#### [PASSAGE PROVIDED]
——

# Turkey mouth call choices



## Rick Howard (Feb 25, 2012)

I found this video a few days ago. It will really help folks with picking the correct mouth call. Many of us just pick one off the shelf almost at random, because our buddy swears by it, or an add tells us its a great caller. However, if you watch this video and pick your call the way the fella describes... You will be better off.


----------



## sneakygroundbuzzard (Nov 1, 2012)

great video

thanks for posting it

i must be a center air flow person

as i do my best with a ghost cut call

but am finding it real hard to find that cut on the shelves in the stores this year


----------



## Rick Howard (Feb 25, 2012)

I think you are in the small group, sneaky hence why you see less of them on the shelf. If your in need, there is lots of ghost cut calls online. Woodhaven calls makes several models with a ghost cut. They have one on sale via their website. I just ordered one actually lol.


----------



## sneakygroundbuzzard (Nov 1, 2012)

——

#### [WHAT YOU SHOULD DO]
Write the next part of the forum thread on choosing turkey mouth calls, beginning with the post under the final sneakygroundbuzzard heading.

#### [ENTRIES]
——

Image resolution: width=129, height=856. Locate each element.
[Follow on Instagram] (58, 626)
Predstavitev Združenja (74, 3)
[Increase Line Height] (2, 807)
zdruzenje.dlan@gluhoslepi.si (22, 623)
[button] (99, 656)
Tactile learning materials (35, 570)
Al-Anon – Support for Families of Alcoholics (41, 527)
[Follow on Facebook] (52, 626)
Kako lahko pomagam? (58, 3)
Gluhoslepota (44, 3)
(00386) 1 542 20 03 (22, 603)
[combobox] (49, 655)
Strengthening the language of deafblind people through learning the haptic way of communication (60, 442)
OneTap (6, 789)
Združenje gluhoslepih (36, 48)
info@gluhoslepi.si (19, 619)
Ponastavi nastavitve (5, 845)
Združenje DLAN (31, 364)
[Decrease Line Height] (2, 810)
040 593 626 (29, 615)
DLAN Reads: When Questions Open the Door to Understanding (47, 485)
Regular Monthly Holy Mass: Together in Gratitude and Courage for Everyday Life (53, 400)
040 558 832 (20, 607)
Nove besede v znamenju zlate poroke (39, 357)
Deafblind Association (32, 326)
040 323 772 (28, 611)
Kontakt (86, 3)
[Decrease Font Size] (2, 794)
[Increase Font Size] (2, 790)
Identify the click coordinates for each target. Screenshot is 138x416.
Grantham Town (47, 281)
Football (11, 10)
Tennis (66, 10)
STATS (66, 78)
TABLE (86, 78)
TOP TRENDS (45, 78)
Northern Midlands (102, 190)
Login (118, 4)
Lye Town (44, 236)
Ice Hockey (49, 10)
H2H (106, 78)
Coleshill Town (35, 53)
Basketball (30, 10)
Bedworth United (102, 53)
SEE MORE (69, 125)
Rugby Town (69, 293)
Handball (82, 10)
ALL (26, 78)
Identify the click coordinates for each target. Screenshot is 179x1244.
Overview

——

#### [ANSWER TO THIS TASK]
Rick, thanks for the info

thats the brand i have used in the past,but i forgot what it was

as i had used the same mouth call for several years

with proper care they will last for more than one season

my last one lasted for about 5 years,thats spring and fall seasons

not to mention weeks of practice before season

i will have to order me a couple more of them now


----------



## Ruger (Jan 22, 2011)

Great video and info.


----------



## prairiewolf (Feb 19, 2012)

Great video Rick !!


----------



## Rick Howard (Feb 25, 2012)

Glad you guys like it. Hopefully it helps folks.


----------



## Bait washer (Feb 26, 2013)

Thanks for posting it Rick. Never to old to learn


----------



## Rick Howard (Feb 25, 2012)

I believe a guy could learn to use any call but this could make things easier and solve some of the struggling.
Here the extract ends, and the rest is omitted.